§ **What you have to do**
Gather every line of the data below that contains the word "Click", copying each line in full.

§ **Supplied data**

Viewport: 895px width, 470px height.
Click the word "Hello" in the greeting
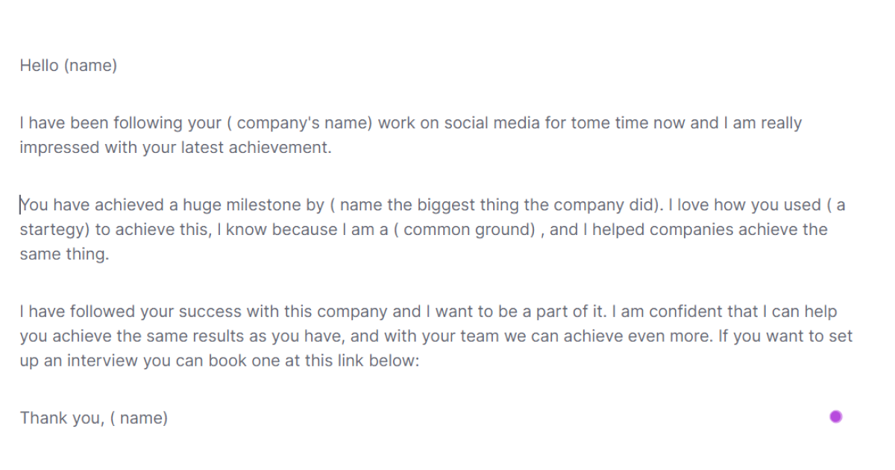tap(39, 66)
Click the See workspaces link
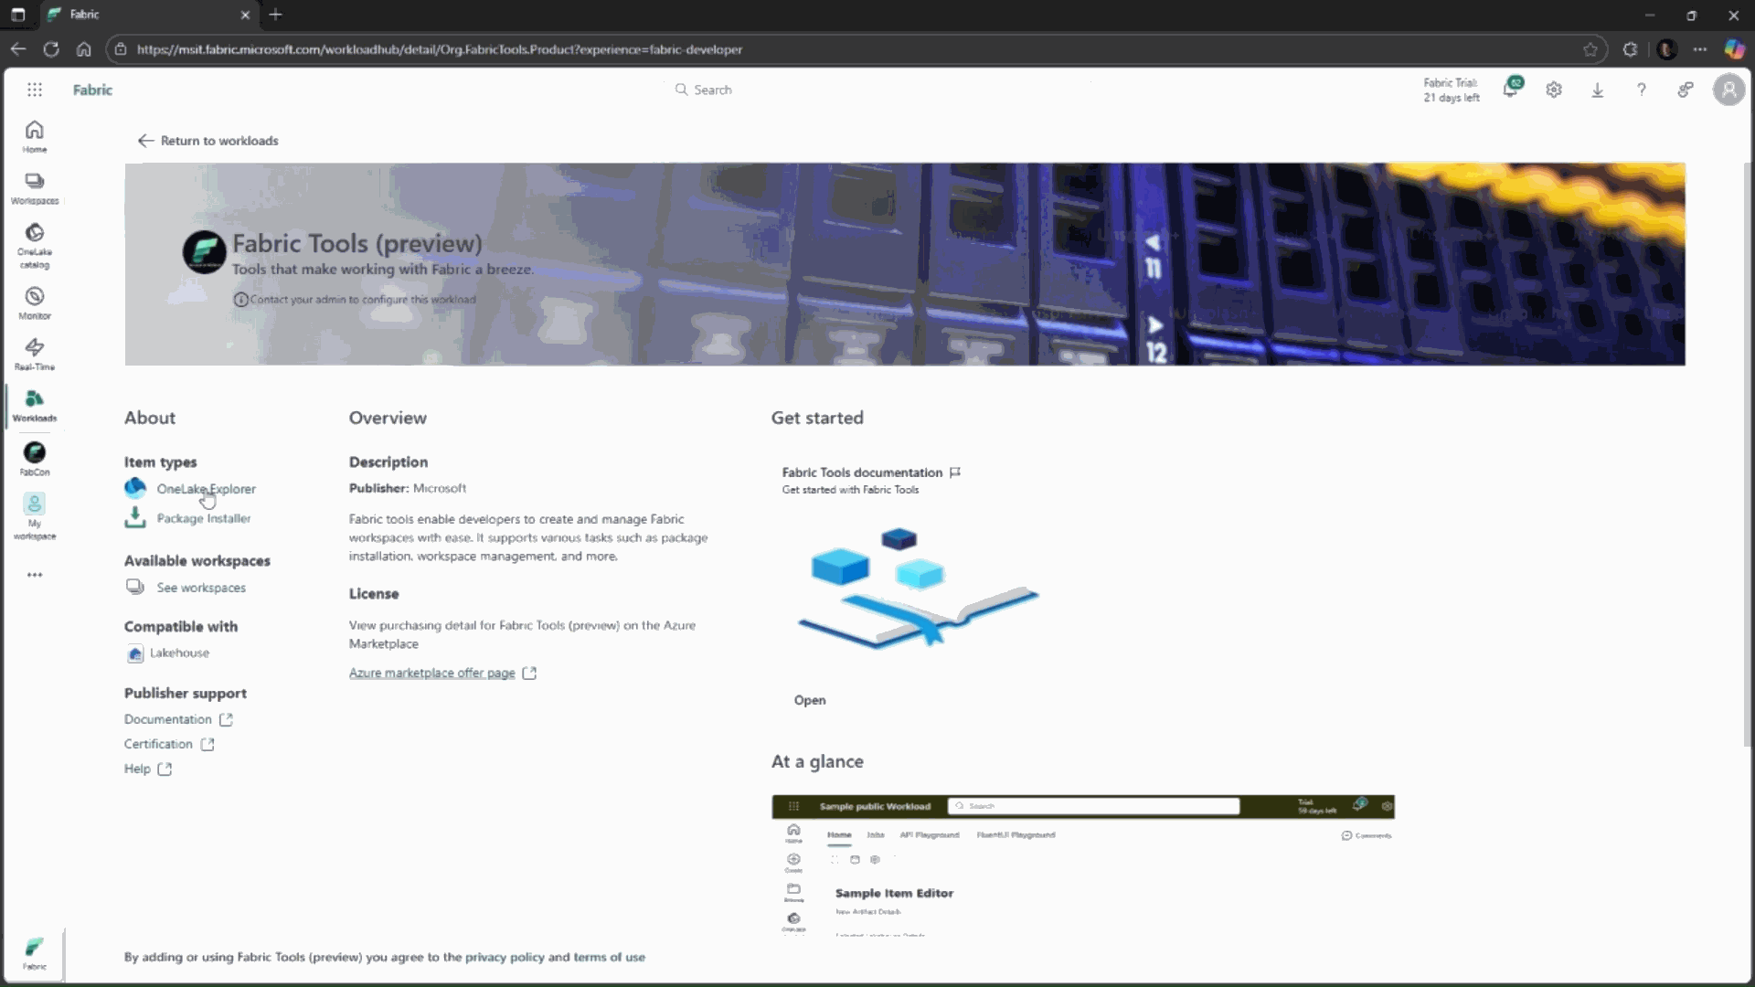The height and width of the screenshot is (987, 1755). point(200,588)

§ **Written solution**
Click the word "Hello" in the greeting
Click the See workspaces link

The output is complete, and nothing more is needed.